Isn't it similar to Squid?

VAMike

@mtk:

@BlueKobold:

• APU2C4 will do that job with ease for you
• Jetway NF9HG-2930 too!
• AxiomTek NA342(R), NA361(R) order over the sales team in the UK by phone or email

Should even be worried about AES or anything else for the VPN connections?

APU2C4 has AES-NI as well as PCLMULQDQ (so when openvpn supports AES-GCM it'll do well). For now, though, 100Mbps VPN is probably more than the APU2 can sustain. If you need to sustain 100Mbps VPN today you'll need more power. If you need 50Mbps today and more sometime later (post openvpn-2.4), the APU2C4 is probably ok.

The N2930 lacks AES-NI and will probably bottleneck VPN, so will the J1900.

mtk

@VAMike:

@mtk:

@BlueKobold:

• APU2C4 will do that job with ease for you
• Jetway NF9HG-2930 too!
• AxiomTek NA342(R), NA361(R) order over the sales team in the UK by phone or email

Should even be worried about AES or anything else for the VPN connections?

APU2C4 has AES-NI as well as PCLMULQDQ (so when openvpn supports AES-GCM it'll do well). For now, though, 100Mbps VPN is probably more than the APU2 can sustain. If you need to sustain 100Mbps VPN today you'll need more power. If you need 50Mbps today and more sometime later (post openvpn-2.4), the APU2C4 is probably ok.

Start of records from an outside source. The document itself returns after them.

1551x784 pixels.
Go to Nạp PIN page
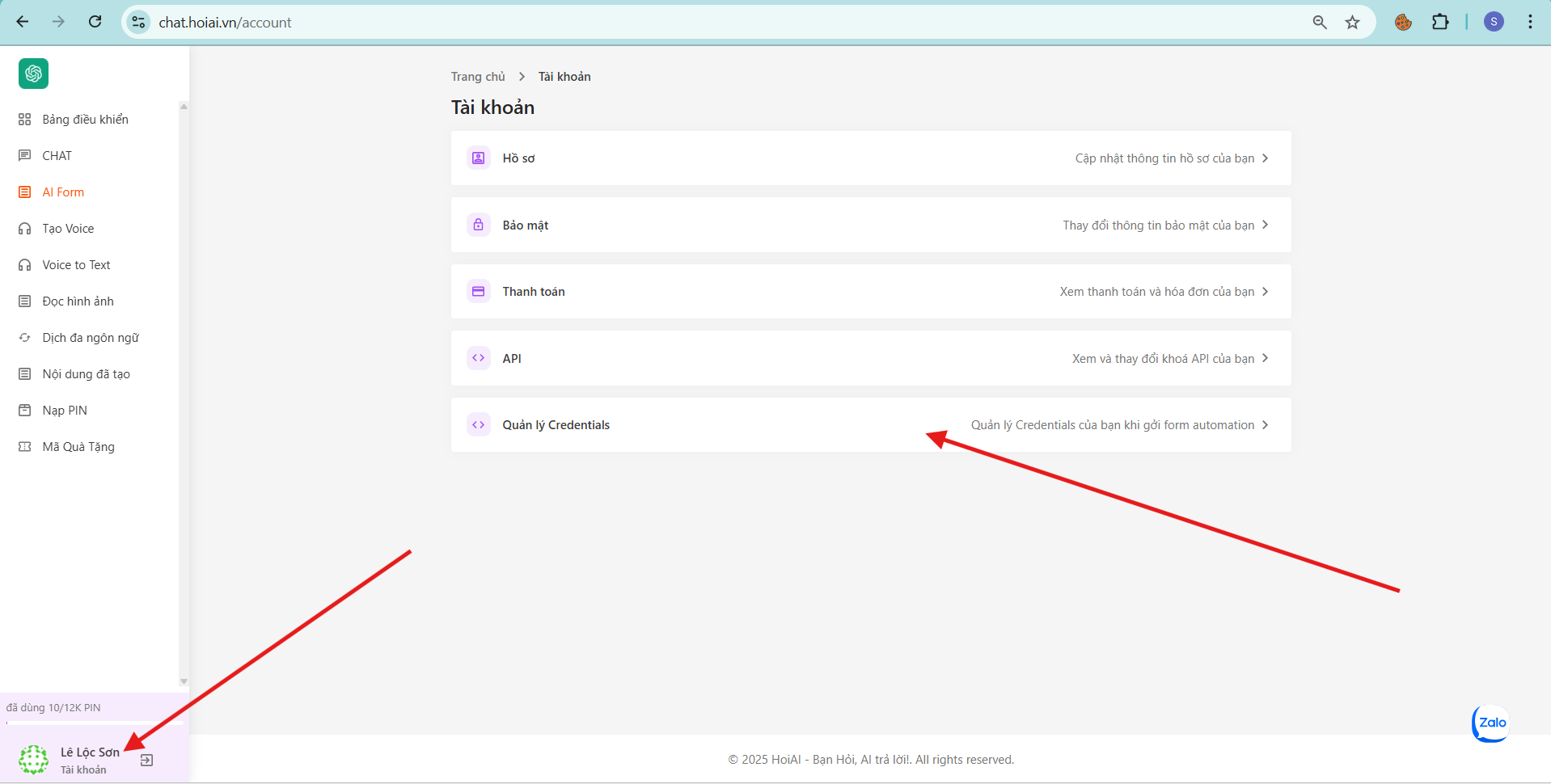pyautogui.click(x=65, y=411)
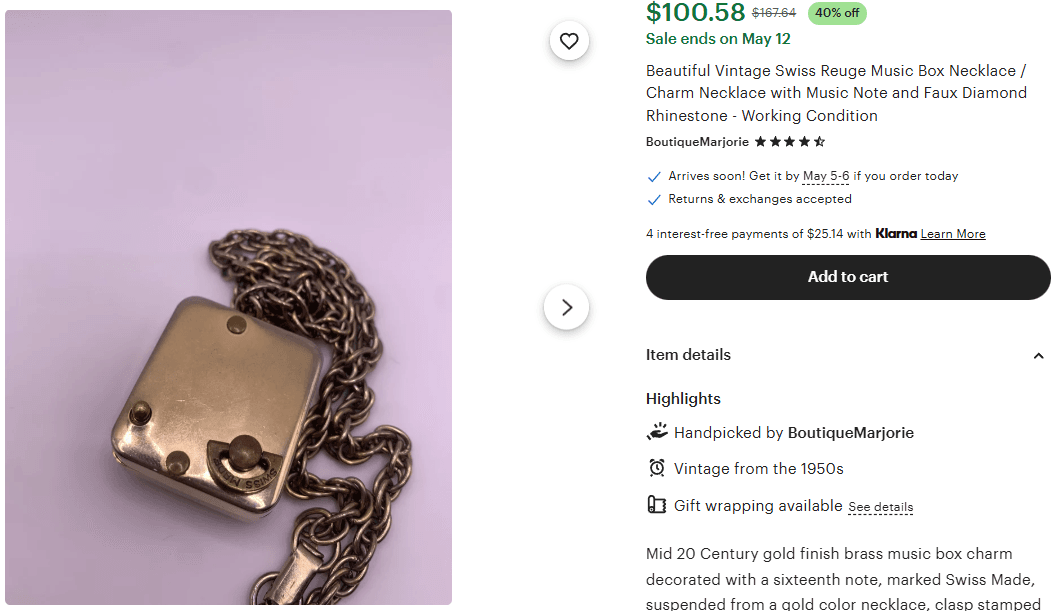Click the heart icon to favorite this item

[569, 41]
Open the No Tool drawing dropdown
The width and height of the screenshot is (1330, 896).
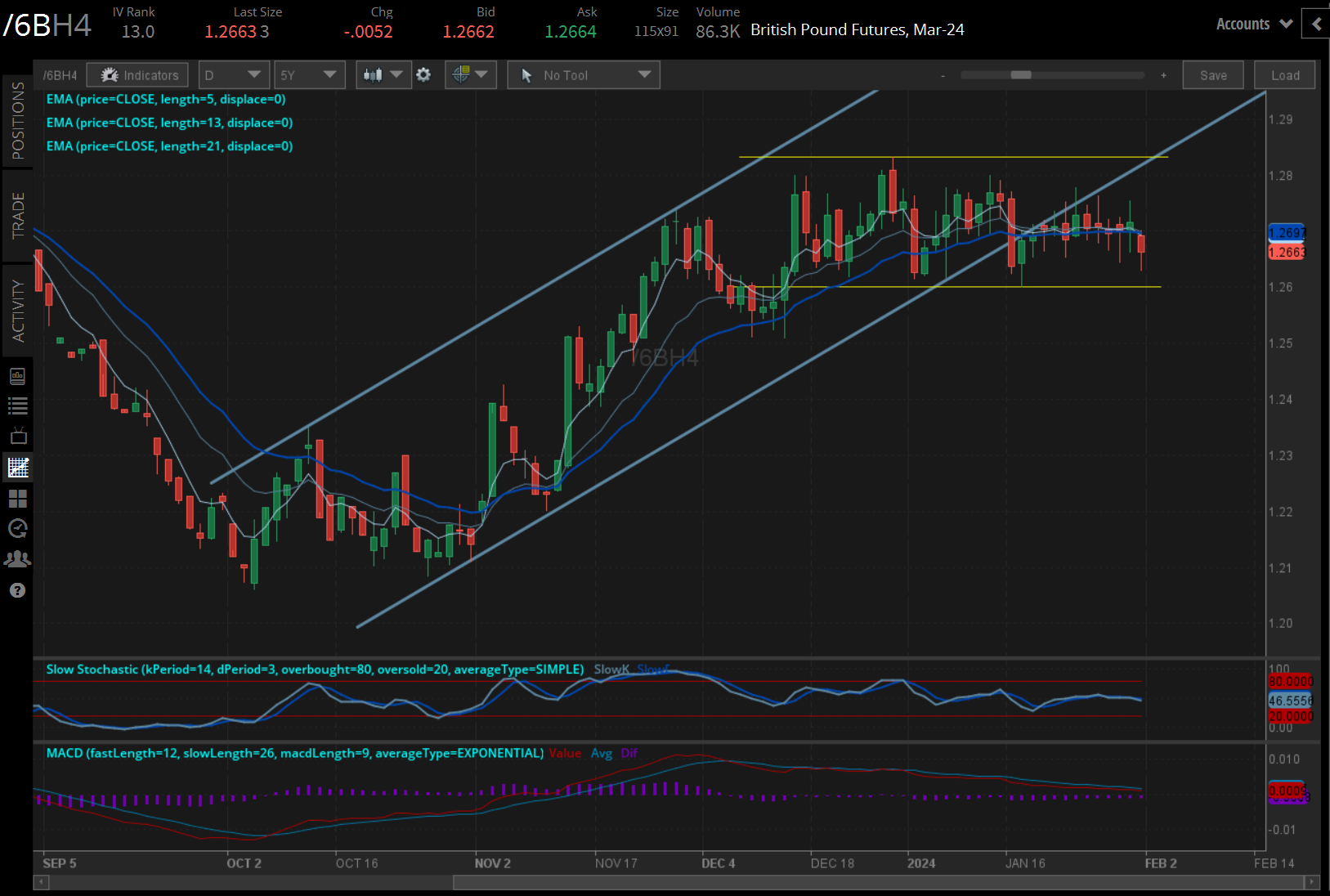tap(584, 75)
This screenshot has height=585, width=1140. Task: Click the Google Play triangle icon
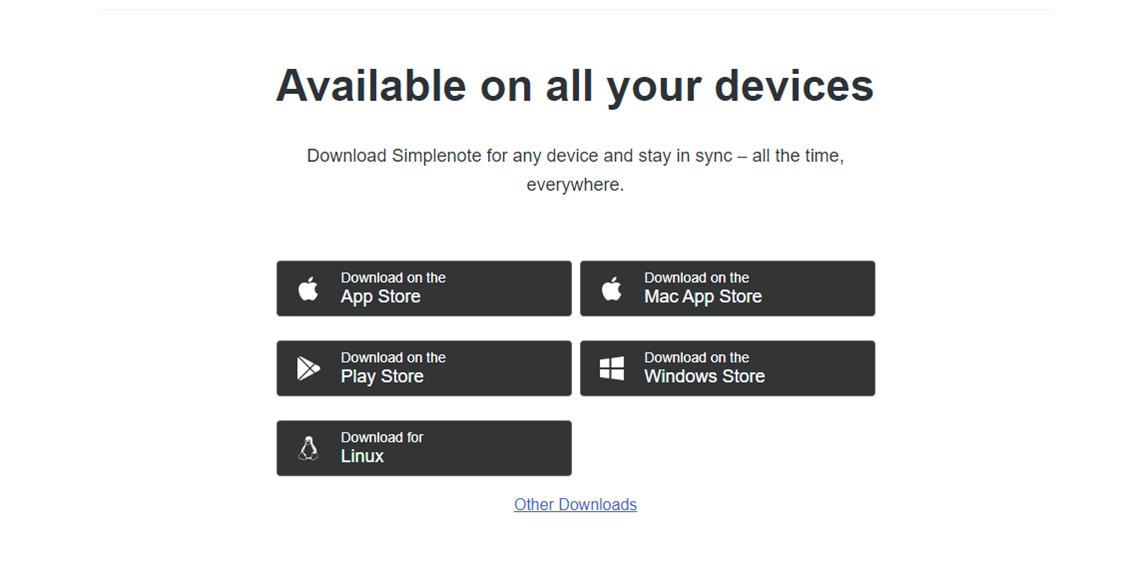pos(308,368)
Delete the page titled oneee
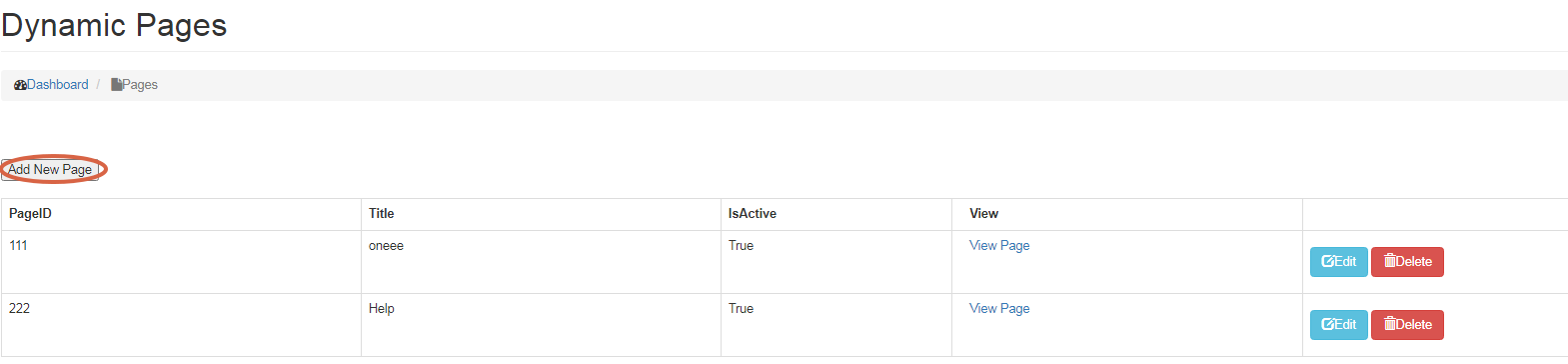 1407,262
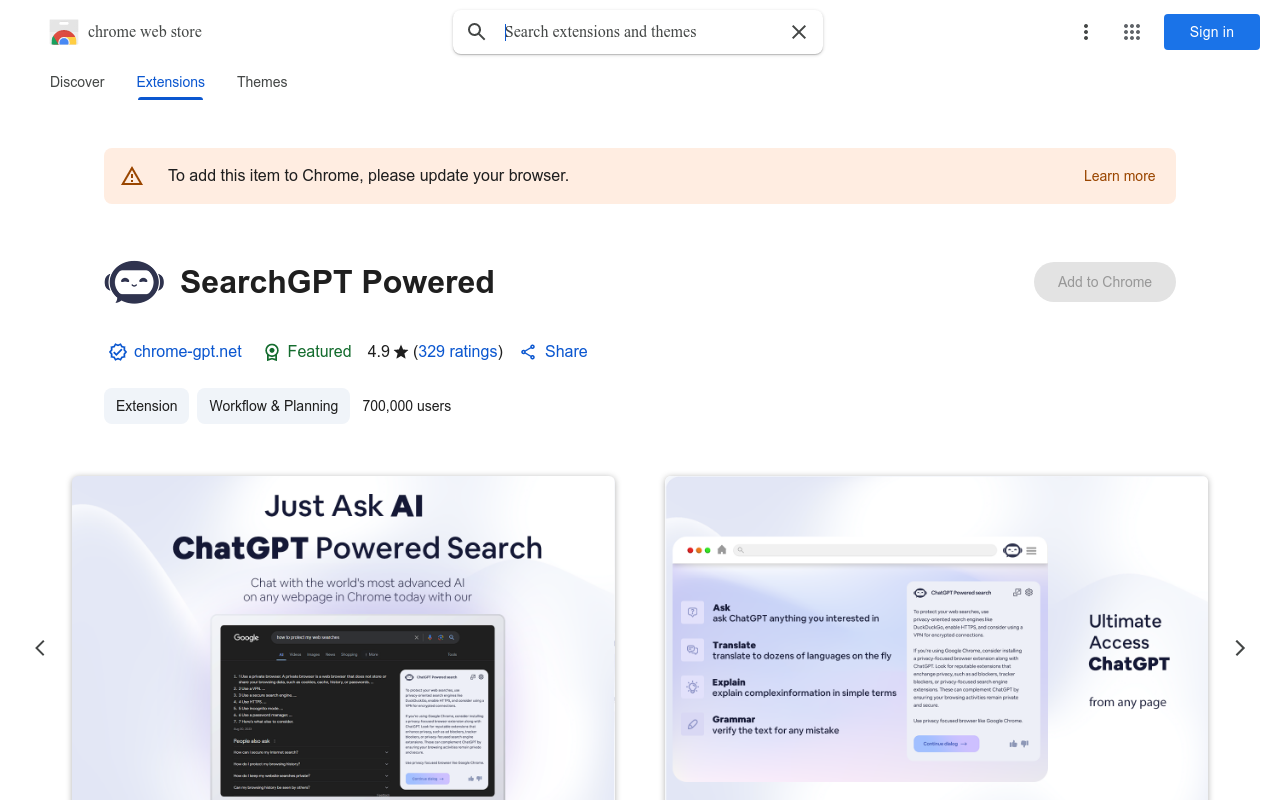This screenshot has height=800, width=1280.
Task: Click the verified publisher badge
Action: (117, 352)
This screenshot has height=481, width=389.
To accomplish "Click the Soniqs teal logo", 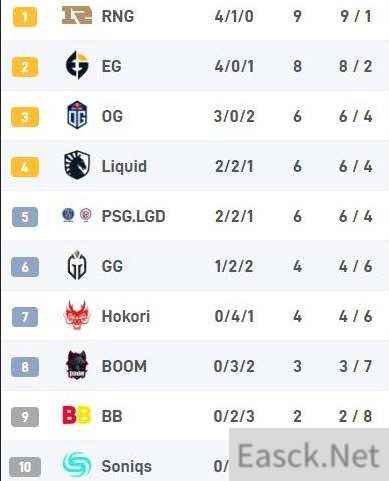I will (x=77, y=465).
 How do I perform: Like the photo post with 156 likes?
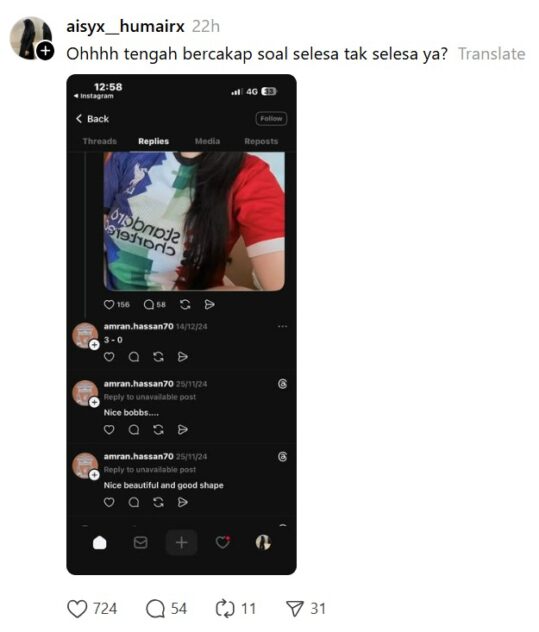coord(109,304)
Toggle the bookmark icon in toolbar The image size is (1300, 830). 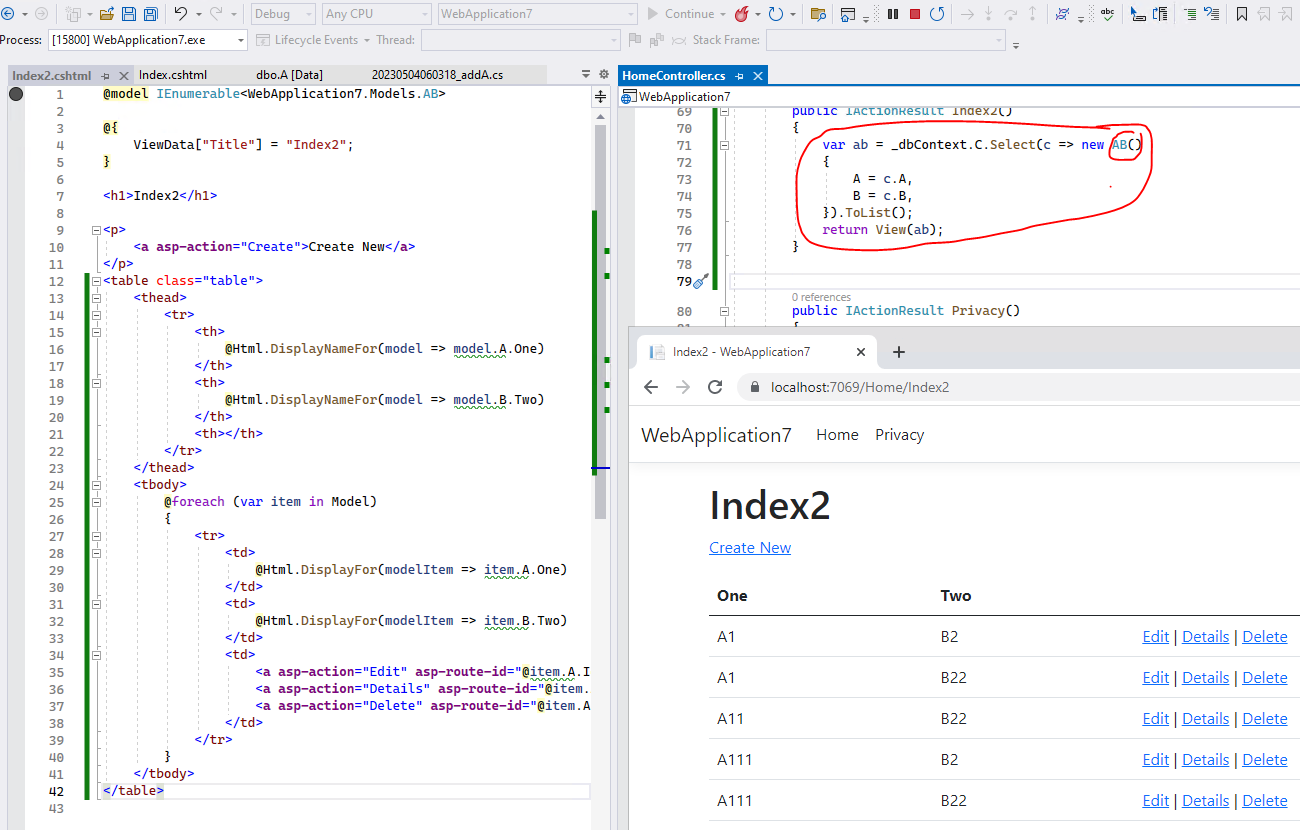tap(1241, 14)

The N2930 lacks AES-NI and will probably bottleneck VPN, so will the J1900.

Thanks!
are there any cheaper alternatives as this is the first device of the house?

VAMike

@mtk:

are there any cheaper alternatives as this is the first device of the house?

the apu2 is less than $150 all in, I'm not aware of anything cheaper than that.

mtk

@VAMike:

@mtk:

are there any cheaper alternatives as this is the first device of the house?

the apu2 is less than $150 all in, I'm not aware of anything cheaper than that.

yeah, but in EU it's closer to (if not more than) €200, not even including taxes/shipping or the mSata (!)…

VAMike

@mtk:

@VAMike:

@mtk:

are there any cheaper alternatives as this is the first device of the house?

the apu2 is less than $150 all in, I'm not aware of anything cheaper than that.

yeah, but in EU it's closer to (if not more than) €200, not even including taxes/shipping or the mSata (!)…

Have you looked at various resellers? I've seen it less than that, including VAT. You kinda need to buy storage for anything, and there are small/cheap msata drives from many places.

mtk

@VAMike:

@mtk:

@VAMike:

@mtk:

are there any cheaper alternatives as this is the first device of the house?

the apu2 is less than $150 all in, I'm not aware of anything cheaper than that.

yeah, but in EU it's closer to (if not more than) €200, not even including taxes/shipping or the mSata (!)…

Have you looked at various resellers? I've seen it less than that, including VAT. You kinda need to buy storage for anything, and there are small/cheap msata drives from many places.

If you could point out one reseller, that would be great!